Excretion and Metabolism of Lersivirine (UK-453,061), a Next Generation NNRTI, Following Administration of [14C] Lersivirine to Healthy Volunteers

Lersivirine (UK-453,061) is a next-generation non-nucleoside reverse transcriptase inhibitor, with a unique binding interaction within the reverse transcriptase binding pocket. Lersivirine has demonstrated anti-viral activity and is well-tolerated in HIV-infected and healthy subjects. This open-label, Phase I study investigated the absorption, metabolism, and excretion of a single oral dose of [14C] lersivirine (parent drug) 500 mg, and characterized the plasma, fecal, and urinary radioactivity of lersivirine and its metabolites in four healthy male volunteers. Plasma Cmax for total radioactivity and unchanged lersivirine typically occurred between 0.5 and 3 hours postdose. The majority of radioactivity was excreted in urine (~80%), with the remainder in the feces (~20%). The blood:plasma ratio of total drug derived radioactivity (AUCinf) was 0.48, indicating that radioactive material was distributed predominantly into plasma.

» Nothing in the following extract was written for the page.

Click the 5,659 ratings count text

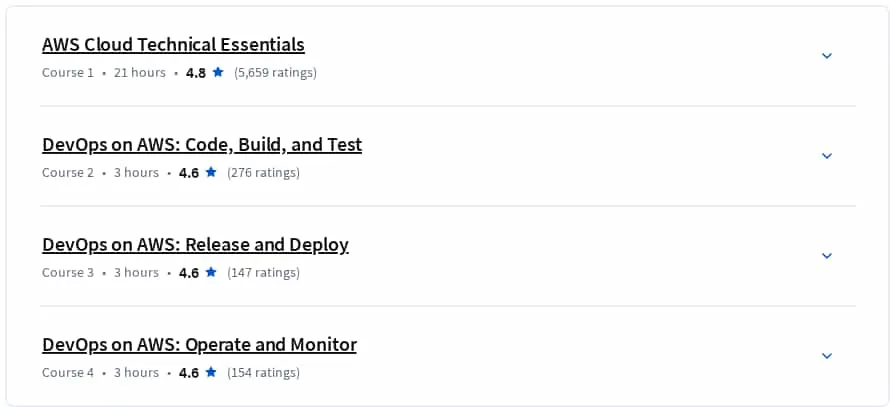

Lersivirine was extensively metabolized, primarily by UDP-glucuronsyltransferase and cytochrome P450 dependent pathways, with a total of 22 metabolites being identified in this study. Analysis of precipitated plasma revealed that the lersivirine-glucuronide conjugate was the major circulating component (45% of total radioactivity) whilst unchanged lersivirine represented 13% of total plasma radioactivity. In vitro studies demonstrated that UGT 2B7 and CYP 3A4 are responsible for the majority of lersivirine metabolism in humans.